[Exercise requirements]: Please reproduce all of the entries exactly, without omitting any.
•••
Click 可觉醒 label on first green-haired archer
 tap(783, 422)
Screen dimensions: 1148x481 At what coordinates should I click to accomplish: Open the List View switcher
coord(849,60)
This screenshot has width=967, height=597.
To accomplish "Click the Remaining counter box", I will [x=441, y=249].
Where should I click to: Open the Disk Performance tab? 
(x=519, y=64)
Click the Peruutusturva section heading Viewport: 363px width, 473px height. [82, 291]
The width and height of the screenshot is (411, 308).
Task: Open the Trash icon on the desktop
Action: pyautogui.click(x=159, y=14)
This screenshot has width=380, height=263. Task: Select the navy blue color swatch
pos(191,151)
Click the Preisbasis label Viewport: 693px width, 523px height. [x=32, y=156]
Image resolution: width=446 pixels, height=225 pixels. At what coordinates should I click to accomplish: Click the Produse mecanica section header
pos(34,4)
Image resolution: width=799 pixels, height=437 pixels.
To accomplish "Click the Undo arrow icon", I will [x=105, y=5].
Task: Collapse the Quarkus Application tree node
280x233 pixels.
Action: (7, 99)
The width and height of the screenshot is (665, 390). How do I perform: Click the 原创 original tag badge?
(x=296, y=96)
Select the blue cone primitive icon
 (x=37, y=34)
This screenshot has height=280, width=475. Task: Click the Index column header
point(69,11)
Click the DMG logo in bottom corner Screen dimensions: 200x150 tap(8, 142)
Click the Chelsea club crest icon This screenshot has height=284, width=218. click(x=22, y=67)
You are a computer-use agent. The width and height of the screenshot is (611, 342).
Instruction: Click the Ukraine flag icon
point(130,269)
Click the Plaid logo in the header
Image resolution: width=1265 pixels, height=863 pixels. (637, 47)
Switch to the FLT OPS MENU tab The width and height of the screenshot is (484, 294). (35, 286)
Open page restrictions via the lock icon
•••
[Exercise result]:
Click 可觉醒 label on first green-haired archer
 tap(783, 422)
Screen dimensions: 1148x481 At what coordinates should I click to accomplish: Open the List View switcher
coord(849,60)
This screenshot has width=967, height=597.
To accomplish "Click the Remaining counter box", I will [x=441, y=249].
Where should I click to: Open the Disk Performance tab? 
(x=519, y=64)
Click the Peruutusturva section heading Viewport: 363px width, 473px height. [82, 291]
The width and height of the screenshot is (411, 308).
Task: Open the Trash icon on the desktop
Action: pyautogui.click(x=159, y=14)
This screenshot has width=380, height=263. Task: Select the navy blue color swatch
pos(191,151)
Click the Preisbasis label Viewport: 693px width, 523px height. [x=32, y=156]
Image resolution: width=446 pixels, height=225 pixels. At what coordinates should I click to accomplish: Click the Produse mecanica section header
pos(34,4)
Image resolution: width=799 pixels, height=437 pixels.
To accomplish "Click the Undo arrow icon", I will [x=105, y=5].
Task: Collapse the Quarkus Application tree node
280x233 pixels.
Action: (7, 99)
The width and height of the screenshot is (665, 390). How do I perform: Click the 原创 original tag badge?
(x=296, y=96)
Select the blue cone primitive icon
 (x=37, y=34)
This screenshot has height=280, width=475. Task: Click the Index column header
point(69,11)
Click the DMG logo in bottom corner Screen dimensions: 200x150 tap(8, 142)
Click the Chelsea club crest icon This screenshot has height=284, width=218. click(x=22, y=67)
You are a computer-use agent. The width and height of the screenshot is (611, 342).
Instruction: Click the Ukraine flag icon
point(130,269)
Click the Plaid logo in the header
Image resolution: width=1265 pixels, height=863 pixels. (637, 47)
Switch to the FLT OPS MENU tab The width and height of the screenshot is (484, 294). (35, 286)
Open page restrictions via the lock icon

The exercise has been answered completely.